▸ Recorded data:
-- Opening Marker --
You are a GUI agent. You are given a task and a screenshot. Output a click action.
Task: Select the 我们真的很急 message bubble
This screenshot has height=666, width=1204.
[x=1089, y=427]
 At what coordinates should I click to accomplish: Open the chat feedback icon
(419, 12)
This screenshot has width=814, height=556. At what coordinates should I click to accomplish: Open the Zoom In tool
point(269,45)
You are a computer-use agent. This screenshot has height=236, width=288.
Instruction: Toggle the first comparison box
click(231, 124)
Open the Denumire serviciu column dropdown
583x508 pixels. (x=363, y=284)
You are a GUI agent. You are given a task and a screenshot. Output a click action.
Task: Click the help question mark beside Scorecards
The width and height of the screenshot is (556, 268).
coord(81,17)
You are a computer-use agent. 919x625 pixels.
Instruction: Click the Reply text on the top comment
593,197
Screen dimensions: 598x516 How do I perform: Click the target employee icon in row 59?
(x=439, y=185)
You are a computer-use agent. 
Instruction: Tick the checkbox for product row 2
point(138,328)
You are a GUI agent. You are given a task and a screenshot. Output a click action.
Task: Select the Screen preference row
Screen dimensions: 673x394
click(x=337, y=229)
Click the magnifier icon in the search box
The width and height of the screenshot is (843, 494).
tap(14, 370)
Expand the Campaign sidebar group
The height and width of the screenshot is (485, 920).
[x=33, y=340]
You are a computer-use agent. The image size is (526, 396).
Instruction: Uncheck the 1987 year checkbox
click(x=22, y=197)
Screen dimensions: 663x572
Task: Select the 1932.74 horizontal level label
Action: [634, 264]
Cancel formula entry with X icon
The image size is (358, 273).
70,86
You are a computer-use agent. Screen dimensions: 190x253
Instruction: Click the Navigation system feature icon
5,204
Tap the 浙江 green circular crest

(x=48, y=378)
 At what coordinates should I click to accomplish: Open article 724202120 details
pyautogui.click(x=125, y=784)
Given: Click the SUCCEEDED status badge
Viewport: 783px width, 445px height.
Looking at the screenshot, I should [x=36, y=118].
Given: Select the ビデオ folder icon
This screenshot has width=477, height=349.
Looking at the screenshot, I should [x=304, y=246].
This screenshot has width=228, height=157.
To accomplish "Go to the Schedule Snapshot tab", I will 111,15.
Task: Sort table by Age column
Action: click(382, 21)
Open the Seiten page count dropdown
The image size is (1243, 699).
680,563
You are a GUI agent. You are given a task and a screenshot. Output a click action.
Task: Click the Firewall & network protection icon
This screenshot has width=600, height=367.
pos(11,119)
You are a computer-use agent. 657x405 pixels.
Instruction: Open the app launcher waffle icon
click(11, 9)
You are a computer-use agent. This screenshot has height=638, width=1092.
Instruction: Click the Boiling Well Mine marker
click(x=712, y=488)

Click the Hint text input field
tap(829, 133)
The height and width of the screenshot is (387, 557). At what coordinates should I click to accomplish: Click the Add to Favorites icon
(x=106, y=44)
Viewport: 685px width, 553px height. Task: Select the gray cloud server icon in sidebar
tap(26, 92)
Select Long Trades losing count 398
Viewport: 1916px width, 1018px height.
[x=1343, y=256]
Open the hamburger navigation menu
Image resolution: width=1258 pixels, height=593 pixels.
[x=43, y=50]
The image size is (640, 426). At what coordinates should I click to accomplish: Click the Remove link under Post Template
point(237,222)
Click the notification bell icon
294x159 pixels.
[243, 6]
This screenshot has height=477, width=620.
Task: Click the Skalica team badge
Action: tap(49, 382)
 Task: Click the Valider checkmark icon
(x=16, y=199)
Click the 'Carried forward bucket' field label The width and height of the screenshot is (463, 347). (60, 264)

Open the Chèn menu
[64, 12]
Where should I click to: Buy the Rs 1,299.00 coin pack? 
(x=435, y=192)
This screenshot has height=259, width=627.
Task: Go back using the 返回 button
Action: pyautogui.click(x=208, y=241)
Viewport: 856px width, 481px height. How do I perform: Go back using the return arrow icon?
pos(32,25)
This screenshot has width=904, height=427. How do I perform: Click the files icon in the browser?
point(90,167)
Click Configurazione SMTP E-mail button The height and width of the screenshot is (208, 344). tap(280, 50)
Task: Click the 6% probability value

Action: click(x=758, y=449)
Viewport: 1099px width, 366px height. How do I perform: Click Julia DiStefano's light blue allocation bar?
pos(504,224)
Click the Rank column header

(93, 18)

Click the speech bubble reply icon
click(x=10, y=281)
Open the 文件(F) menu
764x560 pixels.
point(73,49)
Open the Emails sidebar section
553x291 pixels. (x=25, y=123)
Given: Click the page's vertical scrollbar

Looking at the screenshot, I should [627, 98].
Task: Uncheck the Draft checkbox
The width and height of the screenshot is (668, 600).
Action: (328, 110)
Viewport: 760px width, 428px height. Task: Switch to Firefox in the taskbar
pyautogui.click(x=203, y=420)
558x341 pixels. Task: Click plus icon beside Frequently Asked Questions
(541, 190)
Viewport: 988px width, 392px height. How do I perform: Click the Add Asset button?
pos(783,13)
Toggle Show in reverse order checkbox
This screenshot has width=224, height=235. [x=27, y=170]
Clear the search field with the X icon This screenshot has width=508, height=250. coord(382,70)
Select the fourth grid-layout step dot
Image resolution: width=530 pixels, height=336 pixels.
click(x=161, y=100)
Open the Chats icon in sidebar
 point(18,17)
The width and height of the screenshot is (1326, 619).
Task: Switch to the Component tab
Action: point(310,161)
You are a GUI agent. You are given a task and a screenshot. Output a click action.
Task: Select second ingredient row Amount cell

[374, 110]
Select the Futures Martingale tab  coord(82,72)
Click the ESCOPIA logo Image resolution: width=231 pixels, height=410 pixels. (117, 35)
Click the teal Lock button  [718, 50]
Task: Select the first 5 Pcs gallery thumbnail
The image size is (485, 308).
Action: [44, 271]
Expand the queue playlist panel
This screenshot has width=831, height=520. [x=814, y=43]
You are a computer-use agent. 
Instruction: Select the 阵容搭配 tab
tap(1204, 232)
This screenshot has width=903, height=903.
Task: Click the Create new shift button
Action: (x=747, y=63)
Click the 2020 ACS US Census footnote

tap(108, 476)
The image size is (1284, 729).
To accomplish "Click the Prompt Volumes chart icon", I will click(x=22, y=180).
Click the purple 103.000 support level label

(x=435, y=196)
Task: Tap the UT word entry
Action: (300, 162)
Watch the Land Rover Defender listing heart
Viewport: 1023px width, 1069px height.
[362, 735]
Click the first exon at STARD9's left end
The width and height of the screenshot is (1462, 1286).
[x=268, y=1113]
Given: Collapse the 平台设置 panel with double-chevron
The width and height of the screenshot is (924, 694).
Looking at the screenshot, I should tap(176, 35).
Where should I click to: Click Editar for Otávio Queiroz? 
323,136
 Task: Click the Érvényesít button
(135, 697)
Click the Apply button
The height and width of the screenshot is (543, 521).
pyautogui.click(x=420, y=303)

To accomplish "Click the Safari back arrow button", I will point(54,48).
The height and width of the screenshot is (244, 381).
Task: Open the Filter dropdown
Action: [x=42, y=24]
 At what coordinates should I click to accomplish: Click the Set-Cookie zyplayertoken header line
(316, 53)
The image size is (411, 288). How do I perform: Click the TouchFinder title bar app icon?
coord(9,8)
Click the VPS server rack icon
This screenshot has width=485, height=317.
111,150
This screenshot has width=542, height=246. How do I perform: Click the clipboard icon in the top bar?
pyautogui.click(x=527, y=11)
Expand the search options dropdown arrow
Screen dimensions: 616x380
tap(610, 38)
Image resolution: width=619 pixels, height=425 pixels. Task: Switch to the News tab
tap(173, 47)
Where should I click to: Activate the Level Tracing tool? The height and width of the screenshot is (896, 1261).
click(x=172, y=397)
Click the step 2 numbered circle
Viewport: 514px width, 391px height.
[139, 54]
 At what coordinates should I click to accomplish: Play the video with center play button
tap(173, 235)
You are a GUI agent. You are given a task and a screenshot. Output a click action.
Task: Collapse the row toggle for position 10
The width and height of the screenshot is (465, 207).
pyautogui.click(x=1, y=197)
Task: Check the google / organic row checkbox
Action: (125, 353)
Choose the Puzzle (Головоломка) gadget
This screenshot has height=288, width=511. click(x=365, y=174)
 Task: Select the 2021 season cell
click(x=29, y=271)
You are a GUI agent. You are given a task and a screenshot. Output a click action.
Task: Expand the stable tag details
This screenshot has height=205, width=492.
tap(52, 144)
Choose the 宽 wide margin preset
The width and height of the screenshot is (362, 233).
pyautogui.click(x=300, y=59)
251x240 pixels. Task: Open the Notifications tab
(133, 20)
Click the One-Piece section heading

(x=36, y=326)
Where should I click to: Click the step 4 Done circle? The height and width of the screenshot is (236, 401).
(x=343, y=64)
-- Closing Marker --
▸ Required action: Which of the lines above carry the string "Collapse"? Copy every one.

▸ Output for this task:
Given: Collapse the 平台设置 panel with double-chevron
Task: Collapse the row toggle for position 10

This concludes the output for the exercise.